“I wouldn’t want to mess with certain things,” says chef Alan Wong, one of the patriarchs of Hawaii Regional Cuisine. He is discussing the ways in which he applies the tenets of the culinary movement he co-founded in 1991 alongside 11 other noted Hawaiian chefs—including Sam Choy, Peter Merriman, Beverly Gannon, and Roy Yamaguchi—to any gathering during the holidays. A James Beard Award winner, Wong has been called the “master of Hawaii Regional Cuisine” by Bon Appétit, and his flagship eatery, Alan Wong’s Honolulu, is the only establishment in the state to have placed twice in the top ten on Gourmet’s ranking of America’s best restaurants.

The cuisine of Hawaii is a tantalizingly aromatic mix of Chinese, Japanese, Korean, Portuguese and Puerto Rican influences.
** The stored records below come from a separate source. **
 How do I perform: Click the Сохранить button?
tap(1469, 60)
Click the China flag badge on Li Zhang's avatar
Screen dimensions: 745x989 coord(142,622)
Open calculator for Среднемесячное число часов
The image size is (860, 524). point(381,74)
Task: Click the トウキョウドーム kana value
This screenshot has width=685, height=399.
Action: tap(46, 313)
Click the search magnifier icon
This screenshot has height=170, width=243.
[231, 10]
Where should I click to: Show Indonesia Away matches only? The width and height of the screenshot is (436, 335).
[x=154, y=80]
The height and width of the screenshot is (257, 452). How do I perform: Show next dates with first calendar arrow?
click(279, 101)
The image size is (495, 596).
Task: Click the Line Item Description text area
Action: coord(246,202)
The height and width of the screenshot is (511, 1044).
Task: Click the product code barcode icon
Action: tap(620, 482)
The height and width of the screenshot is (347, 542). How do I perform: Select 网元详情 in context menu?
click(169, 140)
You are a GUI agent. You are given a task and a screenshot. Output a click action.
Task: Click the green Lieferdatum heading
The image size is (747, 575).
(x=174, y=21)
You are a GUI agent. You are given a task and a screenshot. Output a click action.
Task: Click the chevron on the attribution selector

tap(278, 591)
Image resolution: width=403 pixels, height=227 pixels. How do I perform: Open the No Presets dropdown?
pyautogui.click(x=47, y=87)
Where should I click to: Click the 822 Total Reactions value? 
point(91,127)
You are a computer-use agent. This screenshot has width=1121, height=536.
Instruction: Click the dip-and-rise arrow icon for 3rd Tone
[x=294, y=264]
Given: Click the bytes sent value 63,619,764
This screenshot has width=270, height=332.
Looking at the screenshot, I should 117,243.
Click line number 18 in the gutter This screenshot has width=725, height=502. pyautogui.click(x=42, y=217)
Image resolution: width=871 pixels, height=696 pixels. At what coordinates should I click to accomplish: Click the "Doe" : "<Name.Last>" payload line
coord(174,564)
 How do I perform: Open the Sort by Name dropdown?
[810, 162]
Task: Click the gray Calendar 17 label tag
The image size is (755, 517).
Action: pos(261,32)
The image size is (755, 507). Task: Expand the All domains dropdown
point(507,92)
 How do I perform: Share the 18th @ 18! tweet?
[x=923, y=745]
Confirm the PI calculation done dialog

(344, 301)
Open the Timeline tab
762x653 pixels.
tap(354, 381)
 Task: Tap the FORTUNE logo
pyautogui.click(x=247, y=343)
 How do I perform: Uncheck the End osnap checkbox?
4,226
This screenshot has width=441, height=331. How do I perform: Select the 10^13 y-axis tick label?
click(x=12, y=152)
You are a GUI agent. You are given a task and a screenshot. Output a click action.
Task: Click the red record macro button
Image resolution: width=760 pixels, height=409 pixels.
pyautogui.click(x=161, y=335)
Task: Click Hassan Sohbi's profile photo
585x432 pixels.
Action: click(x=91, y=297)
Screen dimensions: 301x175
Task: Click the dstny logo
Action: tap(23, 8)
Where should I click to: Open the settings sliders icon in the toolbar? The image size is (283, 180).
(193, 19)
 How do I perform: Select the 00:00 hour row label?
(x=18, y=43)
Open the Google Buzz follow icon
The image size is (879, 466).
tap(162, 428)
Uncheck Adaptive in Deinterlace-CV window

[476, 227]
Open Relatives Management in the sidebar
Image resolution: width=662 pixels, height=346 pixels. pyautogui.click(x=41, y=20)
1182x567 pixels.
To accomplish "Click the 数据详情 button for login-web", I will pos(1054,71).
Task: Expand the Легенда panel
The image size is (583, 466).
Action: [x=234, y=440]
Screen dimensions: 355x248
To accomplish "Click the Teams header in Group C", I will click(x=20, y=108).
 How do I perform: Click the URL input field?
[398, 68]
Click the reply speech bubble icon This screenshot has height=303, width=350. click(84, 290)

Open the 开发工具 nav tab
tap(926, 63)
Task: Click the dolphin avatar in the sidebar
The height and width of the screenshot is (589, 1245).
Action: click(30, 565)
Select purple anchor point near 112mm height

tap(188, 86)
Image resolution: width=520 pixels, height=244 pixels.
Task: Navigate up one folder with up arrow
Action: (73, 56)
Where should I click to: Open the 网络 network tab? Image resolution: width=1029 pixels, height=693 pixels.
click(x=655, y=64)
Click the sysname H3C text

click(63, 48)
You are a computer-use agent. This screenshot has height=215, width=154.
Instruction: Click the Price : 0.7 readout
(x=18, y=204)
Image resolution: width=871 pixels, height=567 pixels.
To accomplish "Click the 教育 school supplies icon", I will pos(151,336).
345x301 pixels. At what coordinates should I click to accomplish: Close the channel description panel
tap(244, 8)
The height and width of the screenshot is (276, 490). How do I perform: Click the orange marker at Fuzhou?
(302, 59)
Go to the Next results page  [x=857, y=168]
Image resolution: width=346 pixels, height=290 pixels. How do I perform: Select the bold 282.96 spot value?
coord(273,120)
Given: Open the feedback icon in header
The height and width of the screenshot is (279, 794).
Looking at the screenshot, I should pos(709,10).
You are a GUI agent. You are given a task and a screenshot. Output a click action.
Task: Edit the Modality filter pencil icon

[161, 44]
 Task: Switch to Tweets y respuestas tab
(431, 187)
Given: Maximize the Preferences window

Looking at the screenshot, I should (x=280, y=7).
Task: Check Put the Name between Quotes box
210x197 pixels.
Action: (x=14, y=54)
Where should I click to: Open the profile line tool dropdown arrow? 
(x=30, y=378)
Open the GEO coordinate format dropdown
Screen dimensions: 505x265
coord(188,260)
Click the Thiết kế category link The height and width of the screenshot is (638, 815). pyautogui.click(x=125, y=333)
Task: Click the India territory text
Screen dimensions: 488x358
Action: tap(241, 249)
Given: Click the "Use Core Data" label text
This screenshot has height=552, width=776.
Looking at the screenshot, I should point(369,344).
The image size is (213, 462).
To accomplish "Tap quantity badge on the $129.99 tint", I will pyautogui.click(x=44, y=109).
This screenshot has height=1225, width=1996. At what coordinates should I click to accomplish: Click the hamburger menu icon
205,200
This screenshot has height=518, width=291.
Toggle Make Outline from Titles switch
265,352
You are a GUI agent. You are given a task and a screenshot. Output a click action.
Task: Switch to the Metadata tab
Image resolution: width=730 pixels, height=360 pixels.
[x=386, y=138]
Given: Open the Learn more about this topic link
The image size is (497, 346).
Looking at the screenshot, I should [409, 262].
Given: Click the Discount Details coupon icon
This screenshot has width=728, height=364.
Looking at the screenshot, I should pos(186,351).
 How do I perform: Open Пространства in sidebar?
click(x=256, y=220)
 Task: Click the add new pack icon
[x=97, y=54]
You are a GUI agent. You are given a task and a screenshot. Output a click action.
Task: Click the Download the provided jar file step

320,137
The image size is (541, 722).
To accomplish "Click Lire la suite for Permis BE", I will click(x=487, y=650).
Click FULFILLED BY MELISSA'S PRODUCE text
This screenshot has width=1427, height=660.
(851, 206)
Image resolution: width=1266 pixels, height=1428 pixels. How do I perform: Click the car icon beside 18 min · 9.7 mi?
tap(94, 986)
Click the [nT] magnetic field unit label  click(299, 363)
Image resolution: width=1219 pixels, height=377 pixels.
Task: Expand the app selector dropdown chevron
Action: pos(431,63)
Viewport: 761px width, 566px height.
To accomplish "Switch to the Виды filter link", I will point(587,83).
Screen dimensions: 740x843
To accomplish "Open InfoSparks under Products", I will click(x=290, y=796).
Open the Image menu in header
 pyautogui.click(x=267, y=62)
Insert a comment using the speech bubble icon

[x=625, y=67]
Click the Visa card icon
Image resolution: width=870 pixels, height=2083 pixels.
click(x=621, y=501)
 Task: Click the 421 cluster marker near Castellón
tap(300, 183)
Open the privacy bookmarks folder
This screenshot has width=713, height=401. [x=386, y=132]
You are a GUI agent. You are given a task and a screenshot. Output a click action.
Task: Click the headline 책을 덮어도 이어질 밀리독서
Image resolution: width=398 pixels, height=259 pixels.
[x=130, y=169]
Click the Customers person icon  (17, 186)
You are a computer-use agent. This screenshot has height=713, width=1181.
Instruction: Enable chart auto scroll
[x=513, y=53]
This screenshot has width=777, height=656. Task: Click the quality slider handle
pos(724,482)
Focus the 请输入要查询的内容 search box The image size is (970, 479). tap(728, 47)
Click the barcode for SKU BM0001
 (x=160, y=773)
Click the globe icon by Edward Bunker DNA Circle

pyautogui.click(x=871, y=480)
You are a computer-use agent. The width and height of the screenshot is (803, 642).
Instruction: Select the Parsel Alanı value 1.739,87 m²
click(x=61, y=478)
Wong—the son of a Hawaiian-born Chinese father and a Japanese mother—explains here how the food he ate growing up informed his cooking, and how that intersects with Hawaii Regional Cuisine, which promotes the use of locally sourced ingredients.

“I’m borrowing from the influences of my upbringing and using local corn from Kahuku and whatnot because a big part of the HRC movement is supporting all the local producers, the ranchers, and farmers, so that the guest can ‘taste’ Hawaii. In effect, you’re tasting my Hawaii, because you’re tasting part of my childhood inspiration.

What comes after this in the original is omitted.